▽
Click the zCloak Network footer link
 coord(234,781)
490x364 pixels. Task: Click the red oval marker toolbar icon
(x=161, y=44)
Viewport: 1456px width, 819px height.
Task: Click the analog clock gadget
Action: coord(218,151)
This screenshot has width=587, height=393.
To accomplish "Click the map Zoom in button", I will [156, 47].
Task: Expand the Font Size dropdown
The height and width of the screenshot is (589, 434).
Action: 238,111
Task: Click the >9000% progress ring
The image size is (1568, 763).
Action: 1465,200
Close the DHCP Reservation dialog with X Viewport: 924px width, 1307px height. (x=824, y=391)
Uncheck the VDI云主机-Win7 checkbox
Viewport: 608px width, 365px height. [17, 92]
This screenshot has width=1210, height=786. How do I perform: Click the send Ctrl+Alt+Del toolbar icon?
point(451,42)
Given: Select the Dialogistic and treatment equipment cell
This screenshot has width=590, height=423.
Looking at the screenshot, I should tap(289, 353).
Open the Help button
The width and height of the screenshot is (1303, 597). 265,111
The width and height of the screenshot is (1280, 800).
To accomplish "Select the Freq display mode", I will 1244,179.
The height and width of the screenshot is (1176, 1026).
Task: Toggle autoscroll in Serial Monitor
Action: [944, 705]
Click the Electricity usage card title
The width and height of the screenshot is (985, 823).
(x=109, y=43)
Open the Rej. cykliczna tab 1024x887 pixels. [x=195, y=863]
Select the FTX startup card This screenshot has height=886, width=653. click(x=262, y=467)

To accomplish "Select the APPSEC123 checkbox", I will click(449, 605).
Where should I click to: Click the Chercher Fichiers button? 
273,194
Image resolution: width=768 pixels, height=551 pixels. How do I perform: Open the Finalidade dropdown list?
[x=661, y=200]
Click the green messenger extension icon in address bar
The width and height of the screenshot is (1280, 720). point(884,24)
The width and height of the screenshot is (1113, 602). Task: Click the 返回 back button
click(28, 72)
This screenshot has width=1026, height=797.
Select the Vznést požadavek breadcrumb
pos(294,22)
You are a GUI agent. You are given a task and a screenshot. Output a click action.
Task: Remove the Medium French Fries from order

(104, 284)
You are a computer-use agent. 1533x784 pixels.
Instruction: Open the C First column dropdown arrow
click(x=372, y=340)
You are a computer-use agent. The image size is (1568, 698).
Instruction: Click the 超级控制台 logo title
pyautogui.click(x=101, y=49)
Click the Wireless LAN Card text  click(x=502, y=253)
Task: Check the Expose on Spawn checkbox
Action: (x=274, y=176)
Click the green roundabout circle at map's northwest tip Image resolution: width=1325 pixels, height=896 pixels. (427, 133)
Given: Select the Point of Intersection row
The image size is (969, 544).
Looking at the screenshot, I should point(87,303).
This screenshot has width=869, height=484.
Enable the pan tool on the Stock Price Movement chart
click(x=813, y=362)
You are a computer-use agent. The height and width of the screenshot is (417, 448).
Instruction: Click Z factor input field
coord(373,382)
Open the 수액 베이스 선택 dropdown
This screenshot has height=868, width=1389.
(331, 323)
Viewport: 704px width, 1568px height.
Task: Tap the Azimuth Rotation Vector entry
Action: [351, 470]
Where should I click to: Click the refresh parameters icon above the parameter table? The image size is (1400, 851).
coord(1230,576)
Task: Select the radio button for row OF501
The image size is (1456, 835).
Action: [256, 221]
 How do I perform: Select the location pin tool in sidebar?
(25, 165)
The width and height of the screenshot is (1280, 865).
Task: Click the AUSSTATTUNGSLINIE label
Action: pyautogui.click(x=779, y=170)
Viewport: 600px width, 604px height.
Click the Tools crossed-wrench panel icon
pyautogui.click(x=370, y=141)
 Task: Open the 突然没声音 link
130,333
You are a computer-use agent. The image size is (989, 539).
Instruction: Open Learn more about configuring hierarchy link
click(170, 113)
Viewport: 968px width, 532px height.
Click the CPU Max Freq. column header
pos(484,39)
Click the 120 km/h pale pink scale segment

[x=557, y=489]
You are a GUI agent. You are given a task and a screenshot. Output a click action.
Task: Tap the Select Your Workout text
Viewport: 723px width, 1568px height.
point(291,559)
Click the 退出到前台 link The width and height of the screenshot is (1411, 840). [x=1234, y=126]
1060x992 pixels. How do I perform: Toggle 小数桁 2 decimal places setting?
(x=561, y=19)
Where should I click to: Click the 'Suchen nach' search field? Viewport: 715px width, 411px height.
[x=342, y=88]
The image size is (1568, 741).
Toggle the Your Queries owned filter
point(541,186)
△
→ **Task objective**: Please copy out all of the material above line for line, with no changes.

→ **Task output**:
Click the zCloak Network footer link
 coord(234,781)
490x364 pixels. Task: Click the red oval marker toolbar icon
(x=161, y=44)
Viewport: 1456px width, 819px height.
Task: Click the analog clock gadget
Action: coord(218,151)
This screenshot has width=587, height=393.
To accomplish "Click the map Zoom in button", I will [156, 47].
Task: Expand the Font Size dropdown
The height and width of the screenshot is (589, 434).
Action: 238,111
Task: Click the >9000% progress ring
The image size is (1568, 763).
Action: 1465,200
Close the DHCP Reservation dialog with X Viewport: 924px width, 1307px height. (x=824, y=391)
Uncheck the VDI云主机-Win7 checkbox
Viewport: 608px width, 365px height. [17, 92]
This screenshot has width=1210, height=786. How do I perform: Click the send Ctrl+Alt+Del toolbar icon?
point(451,42)
Given: Select the Dialogistic and treatment equipment cell
This screenshot has width=590, height=423.
Looking at the screenshot, I should tap(289, 353).
Open the Help button
The width and height of the screenshot is (1303, 597). 265,111
The width and height of the screenshot is (1280, 800).
To accomplish "Select the Freq display mode", I will 1244,179.
The height and width of the screenshot is (1176, 1026).
Task: Toggle autoscroll in Serial Monitor
Action: [944, 705]
Click the Electricity usage card title
The width and height of the screenshot is (985, 823).
(x=109, y=43)
Open the Rej. cykliczna tab 1024x887 pixels. [x=195, y=863]
Select the FTX startup card This screenshot has height=886, width=653. click(x=262, y=467)

To accomplish "Select the APPSEC123 checkbox", I will click(449, 605).
Where should I click to: Click the Chercher Fichiers button? 
273,194
Image resolution: width=768 pixels, height=551 pixels. How do I perform: Open the Finalidade dropdown list?
[x=661, y=200]
Click the green messenger extension icon in address bar
The width and height of the screenshot is (1280, 720). point(884,24)
The width and height of the screenshot is (1113, 602). Task: Click the 返回 back button
click(28, 72)
This screenshot has width=1026, height=797.
Select the Vznést požadavek breadcrumb
pos(294,22)
You are a GUI agent. You are given a task and a screenshot. Output a click action.
Task: Remove the Medium French Fries from order

(104, 284)
You are a computer-use agent. 1533x784 pixels.
Instruction: Open the C First column dropdown arrow
click(x=372, y=340)
You are a computer-use agent. The image size is (1568, 698).
Instruction: Click the 超级控制台 logo title
pyautogui.click(x=101, y=49)
Click the Wireless LAN Card text  click(x=502, y=253)
Task: Check the Expose on Spawn checkbox
Action: (x=274, y=176)
Click the green roundabout circle at map's northwest tip Image resolution: width=1325 pixels, height=896 pixels. (427, 133)
Given: Select the Point of Intersection row
The image size is (969, 544).
Looking at the screenshot, I should point(87,303).
This screenshot has width=869, height=484.
Enable the pan tool on the Stock Price Movement chart
click(x=813, y=362)
You are a computer-use agent. The height and width of the screenshot is (417, 448).
Instruction: Click Z factor input field
coord(373,382)
Open the 수액 베이스 선택 dropdown
This screenshot has height=868, width=1389.
(331, 323)
Viewport: 704px width, 1568px height.
Task: Tap the Azimuth Rotation Vector entry
Action: [351, 470]
Where should I click to: Click the refresh parameters icon above the parameter table? The image size is (1400, 851).
coord(1230,576)
Task: Select the radio button for row OF501
The image size is (1456, 835).
Action: [256, 221]
 How do I perform: Select the location pin tool in sidebar?
(25, 165)
The width and height of the screenshot is (1280, 865).
Task: Click the AUSSTATTUNGSLINIE label
Action: pyautogui.click(x=779, y=170)
Viewport: 600px width, 604px height.
Click the Tools crossed-wrench panel icon
pyautogui.click(x=370, y=141)
 Task: Open the 突然没声音 link
130,333
You are a computer-use agent. The image size is (989, 539).
Instruction: Open Learn more about configuring hierarchy link
click(170, 113)
Viewport: 968px width, 532px height.
Click the CPU Max Freq. column header
pos(484,39)
Click the 120 km/h pale pink scale segment

[x=557, y=489]
You are a GUI agent. You are given a task and a screenshot. Output a click action.
Task: Tap the Select Your Workout text
Viewport: 723px width, 1568px height.
point(291,559)
Click the 退出到前台 link The width and height of the screenshot is (1411, 840). [x=1234, y=126]
1060x992 pixels. How do I perform: Toggle 小数桁 2 decimal places setting?
(x=561, y=19)
Where should I click to: Click the 'Suchen nach' search field? Viewport: 715px width, 411px height.
[x=342, y=88]
The image size is (1568, 741).
Toggle the Your Queries owned filter
point(541,186)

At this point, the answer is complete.